**Selected excerpt**
==============================

Can this while loop starve the system of the rtnl lock?

Since userspace can trigger RX mode updates via ioctls like SIOCADDMULTI
while holding only netdev_lock_ops() and not the rtnl lock, a continuous
stream of these operations could repeatedly add devices to rx_mode_list.

Because the loop releases rx_mode_lock while processing but retains the rtnl
lock, could it run indefinitely if the list is continually replenished?

Additionally, does the order of list_del_init() and netdev_lock_ops() create
a race condition with netif_rx_mode_sync()?

If the worker thread dequeues the device and drops the spinlock, it might
then block waiting for netdev_lock_ops(). Meanwhile, an ioctl thread
holding netdev_lock_ops() might call netif_rx_mode_sync().

The ioctl thread would call netif_rx_mode_clean(), which checks
list_empty(). Since the worker already removed the device from the list,
clean returns false. This causes netif_rx_mode_sync() to act as a no-op,
allowing the ioctl to return to userspace before the hardware update
actually completes.

==============================

**Extracted records**
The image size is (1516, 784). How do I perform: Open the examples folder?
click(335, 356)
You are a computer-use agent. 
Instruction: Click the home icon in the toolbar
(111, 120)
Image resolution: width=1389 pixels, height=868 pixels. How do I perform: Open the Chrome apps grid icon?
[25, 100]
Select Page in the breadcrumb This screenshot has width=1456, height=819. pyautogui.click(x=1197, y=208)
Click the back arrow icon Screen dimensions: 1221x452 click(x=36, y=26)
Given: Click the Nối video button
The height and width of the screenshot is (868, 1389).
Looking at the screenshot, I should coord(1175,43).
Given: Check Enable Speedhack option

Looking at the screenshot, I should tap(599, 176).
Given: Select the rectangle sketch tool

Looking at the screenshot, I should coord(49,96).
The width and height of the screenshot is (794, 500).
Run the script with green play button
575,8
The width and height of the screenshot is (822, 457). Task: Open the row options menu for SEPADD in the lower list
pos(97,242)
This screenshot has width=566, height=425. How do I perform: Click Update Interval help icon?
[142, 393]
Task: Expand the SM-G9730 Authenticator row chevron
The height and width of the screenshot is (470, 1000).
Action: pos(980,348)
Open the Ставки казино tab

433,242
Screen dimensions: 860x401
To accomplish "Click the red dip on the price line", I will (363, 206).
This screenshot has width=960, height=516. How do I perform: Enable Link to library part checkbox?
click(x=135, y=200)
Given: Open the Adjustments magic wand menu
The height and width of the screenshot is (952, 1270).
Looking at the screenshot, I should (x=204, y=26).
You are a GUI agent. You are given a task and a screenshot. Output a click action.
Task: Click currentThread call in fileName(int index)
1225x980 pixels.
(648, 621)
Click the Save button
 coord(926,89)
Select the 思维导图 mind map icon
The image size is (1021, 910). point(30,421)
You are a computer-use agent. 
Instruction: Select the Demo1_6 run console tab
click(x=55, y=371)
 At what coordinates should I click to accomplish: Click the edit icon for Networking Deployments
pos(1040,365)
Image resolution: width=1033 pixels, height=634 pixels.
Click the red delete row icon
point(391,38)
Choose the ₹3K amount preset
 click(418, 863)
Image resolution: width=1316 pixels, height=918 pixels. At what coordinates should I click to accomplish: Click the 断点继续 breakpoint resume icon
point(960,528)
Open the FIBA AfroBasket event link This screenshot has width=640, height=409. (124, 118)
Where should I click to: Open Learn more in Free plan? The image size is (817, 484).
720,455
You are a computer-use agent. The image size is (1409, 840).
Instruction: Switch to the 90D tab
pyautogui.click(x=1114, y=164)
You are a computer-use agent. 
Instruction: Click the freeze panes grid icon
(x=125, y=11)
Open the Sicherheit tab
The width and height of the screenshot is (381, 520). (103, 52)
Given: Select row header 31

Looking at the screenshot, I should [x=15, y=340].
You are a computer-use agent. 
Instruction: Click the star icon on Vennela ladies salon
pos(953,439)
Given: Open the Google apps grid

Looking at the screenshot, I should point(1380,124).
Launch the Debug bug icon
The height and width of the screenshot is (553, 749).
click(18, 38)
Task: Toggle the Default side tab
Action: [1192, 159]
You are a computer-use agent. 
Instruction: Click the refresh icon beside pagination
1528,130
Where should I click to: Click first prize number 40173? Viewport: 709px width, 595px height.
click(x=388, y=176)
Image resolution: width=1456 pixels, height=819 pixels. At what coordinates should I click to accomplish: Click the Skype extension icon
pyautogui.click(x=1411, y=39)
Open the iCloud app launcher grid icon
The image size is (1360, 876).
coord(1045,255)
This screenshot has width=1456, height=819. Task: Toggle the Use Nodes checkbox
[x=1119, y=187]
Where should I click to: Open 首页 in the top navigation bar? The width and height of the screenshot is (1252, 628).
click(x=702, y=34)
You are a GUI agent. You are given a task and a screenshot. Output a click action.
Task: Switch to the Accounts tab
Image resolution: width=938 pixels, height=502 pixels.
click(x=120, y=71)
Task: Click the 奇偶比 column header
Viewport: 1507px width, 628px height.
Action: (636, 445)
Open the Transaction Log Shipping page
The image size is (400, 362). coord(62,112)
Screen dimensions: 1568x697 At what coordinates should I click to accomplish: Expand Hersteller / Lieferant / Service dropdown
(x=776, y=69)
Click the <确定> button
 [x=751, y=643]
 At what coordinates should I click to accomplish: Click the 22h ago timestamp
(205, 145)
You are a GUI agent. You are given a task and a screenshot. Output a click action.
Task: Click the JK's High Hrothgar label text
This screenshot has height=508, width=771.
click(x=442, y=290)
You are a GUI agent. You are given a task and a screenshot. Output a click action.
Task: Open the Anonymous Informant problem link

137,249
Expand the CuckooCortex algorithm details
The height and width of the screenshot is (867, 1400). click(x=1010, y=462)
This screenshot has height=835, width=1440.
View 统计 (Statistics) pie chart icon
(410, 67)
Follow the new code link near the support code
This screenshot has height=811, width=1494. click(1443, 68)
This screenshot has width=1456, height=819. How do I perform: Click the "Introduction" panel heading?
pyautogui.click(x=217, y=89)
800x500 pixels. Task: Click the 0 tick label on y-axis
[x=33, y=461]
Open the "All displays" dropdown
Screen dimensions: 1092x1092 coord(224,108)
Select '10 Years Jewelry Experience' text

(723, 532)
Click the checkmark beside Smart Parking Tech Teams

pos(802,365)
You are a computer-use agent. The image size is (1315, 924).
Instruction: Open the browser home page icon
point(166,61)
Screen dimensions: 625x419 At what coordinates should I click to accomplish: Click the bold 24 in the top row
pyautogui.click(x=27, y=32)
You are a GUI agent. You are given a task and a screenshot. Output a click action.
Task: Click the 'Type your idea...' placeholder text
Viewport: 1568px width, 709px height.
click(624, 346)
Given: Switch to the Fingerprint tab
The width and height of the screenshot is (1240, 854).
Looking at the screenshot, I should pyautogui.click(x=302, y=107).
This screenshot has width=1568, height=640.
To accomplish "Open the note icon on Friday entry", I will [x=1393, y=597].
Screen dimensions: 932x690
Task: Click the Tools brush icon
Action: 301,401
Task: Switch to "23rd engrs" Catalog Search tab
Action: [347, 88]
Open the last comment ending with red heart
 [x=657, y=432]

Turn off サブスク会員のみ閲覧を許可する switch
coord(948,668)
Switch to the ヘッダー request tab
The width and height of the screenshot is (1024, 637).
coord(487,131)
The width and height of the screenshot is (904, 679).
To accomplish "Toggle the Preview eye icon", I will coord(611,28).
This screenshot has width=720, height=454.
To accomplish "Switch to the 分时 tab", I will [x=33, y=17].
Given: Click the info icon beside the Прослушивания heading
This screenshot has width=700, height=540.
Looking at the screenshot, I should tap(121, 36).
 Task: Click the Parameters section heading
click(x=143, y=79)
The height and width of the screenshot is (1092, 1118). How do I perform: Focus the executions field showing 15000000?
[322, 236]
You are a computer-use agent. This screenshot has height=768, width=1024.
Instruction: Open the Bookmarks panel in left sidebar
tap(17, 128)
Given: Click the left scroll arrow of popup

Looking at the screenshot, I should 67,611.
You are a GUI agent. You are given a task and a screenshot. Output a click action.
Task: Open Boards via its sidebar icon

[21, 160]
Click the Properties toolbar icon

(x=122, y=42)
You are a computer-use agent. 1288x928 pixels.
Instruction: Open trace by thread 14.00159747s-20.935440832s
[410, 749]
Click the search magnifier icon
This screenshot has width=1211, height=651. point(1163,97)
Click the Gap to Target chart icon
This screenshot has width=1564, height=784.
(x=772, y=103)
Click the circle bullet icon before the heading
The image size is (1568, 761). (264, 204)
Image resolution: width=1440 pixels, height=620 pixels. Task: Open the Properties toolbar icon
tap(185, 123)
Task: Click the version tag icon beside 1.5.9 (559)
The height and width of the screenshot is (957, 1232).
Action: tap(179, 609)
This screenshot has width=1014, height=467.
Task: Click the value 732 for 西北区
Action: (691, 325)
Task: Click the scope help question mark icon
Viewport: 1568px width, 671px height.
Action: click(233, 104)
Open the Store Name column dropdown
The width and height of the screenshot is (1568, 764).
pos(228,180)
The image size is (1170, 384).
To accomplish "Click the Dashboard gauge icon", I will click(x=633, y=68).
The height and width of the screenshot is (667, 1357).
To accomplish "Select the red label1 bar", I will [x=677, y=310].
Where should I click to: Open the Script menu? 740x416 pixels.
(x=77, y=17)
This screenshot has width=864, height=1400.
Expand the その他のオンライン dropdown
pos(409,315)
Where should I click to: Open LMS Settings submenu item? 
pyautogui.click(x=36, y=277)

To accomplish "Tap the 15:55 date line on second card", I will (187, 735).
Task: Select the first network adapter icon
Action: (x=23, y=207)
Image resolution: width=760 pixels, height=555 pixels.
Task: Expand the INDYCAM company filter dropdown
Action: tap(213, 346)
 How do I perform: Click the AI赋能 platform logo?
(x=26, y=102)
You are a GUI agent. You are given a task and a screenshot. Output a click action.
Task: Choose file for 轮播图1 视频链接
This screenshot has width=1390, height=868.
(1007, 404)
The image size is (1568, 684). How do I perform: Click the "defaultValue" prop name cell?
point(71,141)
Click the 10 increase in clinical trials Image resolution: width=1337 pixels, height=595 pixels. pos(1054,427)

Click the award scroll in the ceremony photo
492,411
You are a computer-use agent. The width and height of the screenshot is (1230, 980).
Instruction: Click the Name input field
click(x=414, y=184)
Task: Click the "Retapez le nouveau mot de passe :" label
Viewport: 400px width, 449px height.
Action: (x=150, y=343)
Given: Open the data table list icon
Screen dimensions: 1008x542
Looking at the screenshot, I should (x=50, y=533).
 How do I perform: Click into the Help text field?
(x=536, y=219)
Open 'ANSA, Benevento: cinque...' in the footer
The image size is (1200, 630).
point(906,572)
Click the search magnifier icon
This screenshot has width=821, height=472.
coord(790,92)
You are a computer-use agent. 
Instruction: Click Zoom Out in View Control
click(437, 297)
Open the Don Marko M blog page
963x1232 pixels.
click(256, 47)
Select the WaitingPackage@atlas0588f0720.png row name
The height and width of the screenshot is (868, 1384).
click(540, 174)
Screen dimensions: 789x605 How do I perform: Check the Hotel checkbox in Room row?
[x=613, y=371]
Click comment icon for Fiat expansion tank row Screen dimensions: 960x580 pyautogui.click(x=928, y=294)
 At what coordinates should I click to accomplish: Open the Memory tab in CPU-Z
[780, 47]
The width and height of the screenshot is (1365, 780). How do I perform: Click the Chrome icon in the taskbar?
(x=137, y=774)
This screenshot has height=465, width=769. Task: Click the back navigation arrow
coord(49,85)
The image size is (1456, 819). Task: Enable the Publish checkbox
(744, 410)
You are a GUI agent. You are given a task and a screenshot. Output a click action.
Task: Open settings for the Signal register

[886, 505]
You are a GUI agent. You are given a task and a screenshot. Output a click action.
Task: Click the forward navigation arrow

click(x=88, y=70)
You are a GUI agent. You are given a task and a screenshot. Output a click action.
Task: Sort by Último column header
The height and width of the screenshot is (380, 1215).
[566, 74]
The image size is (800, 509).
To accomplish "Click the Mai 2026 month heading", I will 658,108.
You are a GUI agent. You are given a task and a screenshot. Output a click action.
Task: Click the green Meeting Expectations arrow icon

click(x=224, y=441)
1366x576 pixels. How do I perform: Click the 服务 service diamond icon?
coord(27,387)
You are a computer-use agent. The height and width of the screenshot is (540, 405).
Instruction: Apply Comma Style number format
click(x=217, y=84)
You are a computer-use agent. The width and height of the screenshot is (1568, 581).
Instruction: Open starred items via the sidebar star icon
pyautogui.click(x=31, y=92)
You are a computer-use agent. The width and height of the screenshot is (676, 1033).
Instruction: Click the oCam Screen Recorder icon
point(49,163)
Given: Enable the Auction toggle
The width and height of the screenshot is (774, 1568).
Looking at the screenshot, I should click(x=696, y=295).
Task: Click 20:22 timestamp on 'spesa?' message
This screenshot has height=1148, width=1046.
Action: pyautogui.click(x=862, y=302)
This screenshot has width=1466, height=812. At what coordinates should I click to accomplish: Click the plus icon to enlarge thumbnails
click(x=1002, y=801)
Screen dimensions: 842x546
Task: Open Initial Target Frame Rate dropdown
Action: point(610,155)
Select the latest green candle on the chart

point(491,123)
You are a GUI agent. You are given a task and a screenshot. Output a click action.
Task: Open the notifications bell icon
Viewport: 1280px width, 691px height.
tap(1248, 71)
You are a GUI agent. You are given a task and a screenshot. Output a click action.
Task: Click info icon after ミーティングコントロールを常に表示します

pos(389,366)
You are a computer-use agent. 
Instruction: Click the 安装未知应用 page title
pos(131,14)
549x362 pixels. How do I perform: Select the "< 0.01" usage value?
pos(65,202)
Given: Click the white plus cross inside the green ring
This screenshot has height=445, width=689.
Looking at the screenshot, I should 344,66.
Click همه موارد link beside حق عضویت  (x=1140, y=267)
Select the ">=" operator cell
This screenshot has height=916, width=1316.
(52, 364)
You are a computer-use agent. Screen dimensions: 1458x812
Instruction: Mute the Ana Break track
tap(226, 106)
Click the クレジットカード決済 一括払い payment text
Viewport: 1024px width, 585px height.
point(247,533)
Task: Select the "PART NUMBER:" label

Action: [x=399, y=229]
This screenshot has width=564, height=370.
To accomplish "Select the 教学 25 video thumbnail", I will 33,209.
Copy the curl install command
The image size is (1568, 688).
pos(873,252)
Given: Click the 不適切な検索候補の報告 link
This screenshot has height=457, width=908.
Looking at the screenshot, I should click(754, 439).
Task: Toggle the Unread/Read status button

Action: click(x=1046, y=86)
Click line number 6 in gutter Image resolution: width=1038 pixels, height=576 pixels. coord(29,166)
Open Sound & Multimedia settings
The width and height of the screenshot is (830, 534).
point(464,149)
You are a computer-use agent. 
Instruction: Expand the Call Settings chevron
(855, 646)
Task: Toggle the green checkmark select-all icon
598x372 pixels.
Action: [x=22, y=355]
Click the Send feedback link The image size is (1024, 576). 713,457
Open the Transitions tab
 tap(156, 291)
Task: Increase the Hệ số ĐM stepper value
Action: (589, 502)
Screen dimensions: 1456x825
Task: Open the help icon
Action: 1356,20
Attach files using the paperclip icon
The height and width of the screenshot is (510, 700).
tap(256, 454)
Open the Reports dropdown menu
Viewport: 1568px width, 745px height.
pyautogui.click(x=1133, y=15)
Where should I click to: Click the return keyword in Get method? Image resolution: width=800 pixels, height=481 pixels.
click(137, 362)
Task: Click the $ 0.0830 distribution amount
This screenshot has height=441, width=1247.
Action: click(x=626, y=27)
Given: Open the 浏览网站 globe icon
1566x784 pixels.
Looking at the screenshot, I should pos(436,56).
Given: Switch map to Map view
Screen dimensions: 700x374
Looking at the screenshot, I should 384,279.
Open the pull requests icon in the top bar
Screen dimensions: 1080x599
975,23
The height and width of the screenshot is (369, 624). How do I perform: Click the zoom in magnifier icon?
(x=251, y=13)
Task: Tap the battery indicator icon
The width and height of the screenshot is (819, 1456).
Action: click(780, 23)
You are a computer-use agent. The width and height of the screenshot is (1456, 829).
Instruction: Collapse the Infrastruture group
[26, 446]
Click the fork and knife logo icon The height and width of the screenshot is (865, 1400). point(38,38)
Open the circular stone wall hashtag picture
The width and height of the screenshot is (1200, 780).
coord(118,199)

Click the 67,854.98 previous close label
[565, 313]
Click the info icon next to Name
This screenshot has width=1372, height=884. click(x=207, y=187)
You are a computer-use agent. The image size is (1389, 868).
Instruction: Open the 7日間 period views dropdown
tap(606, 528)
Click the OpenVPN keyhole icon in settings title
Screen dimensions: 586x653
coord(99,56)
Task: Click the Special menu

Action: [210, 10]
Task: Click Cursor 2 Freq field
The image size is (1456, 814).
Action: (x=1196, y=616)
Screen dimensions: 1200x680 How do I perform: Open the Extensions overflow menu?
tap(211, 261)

==============================

**What this exercise asks**
• 1. Substitute "Switch" for every "Toggle" in the entries from the line holding "Given: Click the white" through the line holding "click(137, 362)", inclusive. Write out only those lines, with nothing else altered.
• 2. Write what comes next in the review comment about the rtnl lock while loop, picking up after its last sentence.

**Solved tasks**
• 1.
Given: Click the white plus cross inside the green ring
This screenshot has height=445, width=689.
Looking at the screenshot, I should 344,66.
Click همه موارد link beside حق عضویت  (x=1140, y=267)
Select the ">=" operator cell
This screenshot has height=916, width=1316.
(52, 364)
You are a computer-use agent. Screen dimensions: 1458x812
Instruction: Mute the Ana Break track
tap(226, 106)
Click the クレジットカード決済 一括払い payment text
Viewport: 1024px width, 585px height.
point(247,533)
Task: Select the "PART NUMBER:" label

Action: [x=399, y=229]
This screenshot has width=564, height=370.
To accomplish "Select the 教学 25 video thumbnail", I will 33,209.
Copy the curl install command
The image size is (1568, 688).
pos(873,252)
Given: Click the 不適切な検索候補の報告 link
This screenshot has height=457, width=908.
Looking at the screenshot, I should click(754, 439).
Task: Switch the Unread/Read status button

Action: click(x=1046, y=86)
Click line number 6 in gutter Image resolution: width=1038 pixels, height=576 pixels. coord(29,166)
Open Sound & Multimedia settings
The width and height of the screenshot is (830, 534).
point(464,149)
You are a computer-use agent. 
Instruction: Expand the Call Settings chevron
(855, 646)
Task: Switch the green checkmark select-all icon
598x372 pixels.
Action: [x=22, y=355]
Click the Send feedback link The image size is (1024, 576). 713,457
Open the Transitions tab
 tap(156, 291)
Task: Increase the Hệ số ĐM stepper value
Action: (589, 502)
Screen dimensions: 1456x825
Task: Open the help icon
Action: 1356,20
Attach files using the paperclip icon
The height and width of the screenshot is (510, 700).
tap(256, 454)
Open the Reports dropdown menu
Viewport: 1568px width, 745px height.
pyautogui.click(x=1133, y=15)
Where should I click to: Click the return keyword in Get method? Image resolution: width=800 pixels, height=481 pixels.
click(137, 362)

• 2.
> --- a/net/core/dev_api.c
> +++ b/net/core/dev_api.c
[ ... ]
> @@ -311,6 +313,7 @@ int dev_set_allmulti(struct net_device *dev, int inc)
>  
>  	netdev_lock_ops(dev);
>  	ret = netif_set_allmulti(dev, inc, true);
> +	netif_rx_mode_sync(dev);
>  	netdev_unlock_ops(dev);
>  
>  	return ret;

Does this correctly handle cascaded updates for stacked devices?

When operating on a stacked device like a VLAN, the RX mode update cascades
to the underlying physical device, queuing the physical device to the
rx_mode_list via __dev_set_rx_mode().

Since netif_rx_mode_sync() is only called on the stacked device here, and
the stacked device itself is not on the rx_mode_list, will the physical
device's update be left on the workqueue? This seems to bypass the
synchronous update guarantee.